Reputation: 81
Can someone please explain to me why the width of the VGG16 network is 64 in the first convolutional layer? I understand that the layers double in size along the network but I am not sure how 64 was determined in the beginning.
Upvotes: 3
Views: 1143
Reputation: 178
The input to the first convolutional layer in VGG16 is an image with size 224x224x3. The output volume of the first convolutional layer has the shape 224x244x64 (x3 for each channel in the input image). The value 64 is the depth (or channels - in the paper they call it width which is confusing IMO) of the new volume as the result of the convolution operation on each of the 64 filters over the input volume (image) - think of each filter stacking a new layer onto the volume. The choice of 64 filters in conv1_1 was a design decision that they don't explain but is related to managing the number of trainable parameters.

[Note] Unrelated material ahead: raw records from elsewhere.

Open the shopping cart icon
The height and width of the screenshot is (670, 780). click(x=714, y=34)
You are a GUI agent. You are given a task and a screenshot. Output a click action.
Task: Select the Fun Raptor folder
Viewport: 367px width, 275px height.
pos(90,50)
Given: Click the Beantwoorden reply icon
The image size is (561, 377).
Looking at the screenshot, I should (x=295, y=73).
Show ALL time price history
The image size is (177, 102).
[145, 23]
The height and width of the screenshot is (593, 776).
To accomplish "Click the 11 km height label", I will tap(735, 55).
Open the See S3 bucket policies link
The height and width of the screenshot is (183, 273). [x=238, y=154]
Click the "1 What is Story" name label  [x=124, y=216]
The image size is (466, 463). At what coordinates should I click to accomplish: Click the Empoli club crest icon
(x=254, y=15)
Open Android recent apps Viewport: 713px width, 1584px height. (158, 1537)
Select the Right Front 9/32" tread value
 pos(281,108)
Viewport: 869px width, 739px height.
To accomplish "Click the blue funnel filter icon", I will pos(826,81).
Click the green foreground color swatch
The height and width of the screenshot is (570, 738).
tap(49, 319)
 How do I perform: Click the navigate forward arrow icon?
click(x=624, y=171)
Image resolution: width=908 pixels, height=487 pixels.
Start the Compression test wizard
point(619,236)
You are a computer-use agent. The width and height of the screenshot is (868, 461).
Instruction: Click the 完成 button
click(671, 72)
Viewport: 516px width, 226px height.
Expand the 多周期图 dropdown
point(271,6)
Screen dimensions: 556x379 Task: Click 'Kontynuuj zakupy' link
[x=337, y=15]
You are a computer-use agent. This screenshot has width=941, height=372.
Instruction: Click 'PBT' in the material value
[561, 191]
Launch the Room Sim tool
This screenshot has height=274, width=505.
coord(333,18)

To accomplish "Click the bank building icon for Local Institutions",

The doubling of the number of filters (64, 128, 256 ...) is also a design decision. Some people say that a rule of thumb is to increase the number of filters by the inverse of the multiplier in the downsampling operation of the pooling layer. In the VGG16 architecture they use a stride of 2 in their pooling layer. Therefore they roughly downsample the WxH of the input volume by 50% according to this rough equation (width and height are equal):
Widthoutput = ( Widthinput − FilterSize + 2*Padding ) / Stride +1
In VGG16 pool1 output:
Widthoutput = ( 224 − 3 + 2*0 ) / 2 +1 = 111.5 ≅ 112
Pooling downsamples by 50% (224/2), so lets double the filters in the next convolutional layer (64*2)
Upvotes: 2